Herausforderungen und Anfeindungen
Eines Nachts im Juni 2023 fuhr Boris mit dem Bus nach Hause. Eine Gruppe Männer kam auf ihn zu und beleidigte, schikanierte und verletzte ihn schließlich sogar. Der Angriff bewies, dass Amsterdam – sein Zuhause – doch nicht so fortschrittlich ist wie gedacht. Die Gewalt hatte emotionale Folgen und führte dazu, dass Envy sich in der Öffentlichkeit eher versteckte. Aber mit der Zeit und Andys Unterstützung fingen die Wunden zu heilen an. Dennoch möchte sie ihr Inneres noch immer schützen und unter Verschluss halten. So hartnäckig die Angreifer es auch versuchten, sie schafften es nicht „das Schwule aus ihm herauszuprügeln“, wie Envy sagt.
Liebe zu Hause
Zuhause ist Envys Glücksort. Ein Ort der Liebe und des Selbstausdrucks. Als sie sich outete, ihre Mutter es nicht verstand und sie nach Amsterdam zog, fand Envy ein Zuhause bei Freund:innen, die sie akzeptierten. Inzwischen haben sie und Andy sich ein eigenes Zuhause geschaffen, in dem sie sich rundum sicher fühlen. Und das Beste: Envys Mutter ist heute ihr größter Fan!

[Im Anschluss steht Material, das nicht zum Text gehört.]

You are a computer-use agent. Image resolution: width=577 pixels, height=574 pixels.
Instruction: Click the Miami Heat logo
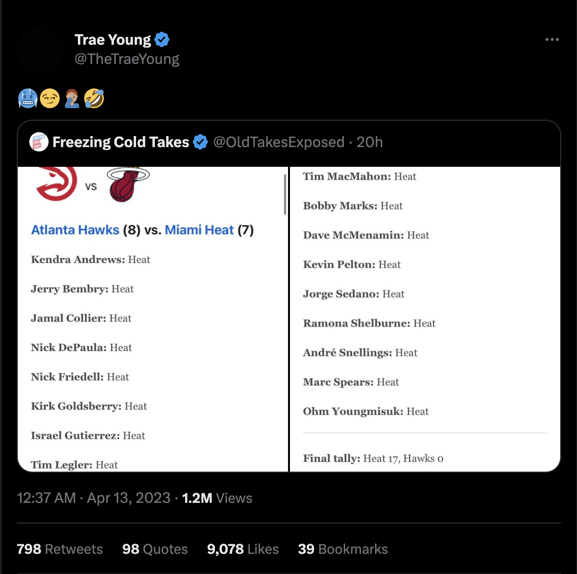(x=127, y=184)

Wir haben Envy gefragt ...
Was würdest du einem jungen Menschen raten, der sich vor seinem Coming-out fürchtet?
Sei du selbst. Sei frei.
Wie können wir die LGBTQIA+-Community unterstützen?
Durch aktive Unterstützung. Nicht nur, indem ihr unsere Shows genießt. Seid Verbündete.
LGBTQIA+-Inklusion
Das Zuhause kann Quelle des Selbstbewusstseins, des Glücks und der Zugehörigkeit sein – besonders für Menschen aus der LGBTQIA+-Community. Wenn Akzeptanz und Integration gleiche Chancen für alle Sexualitäten und Identitäten schaffen, sind wir gemeinsam besser.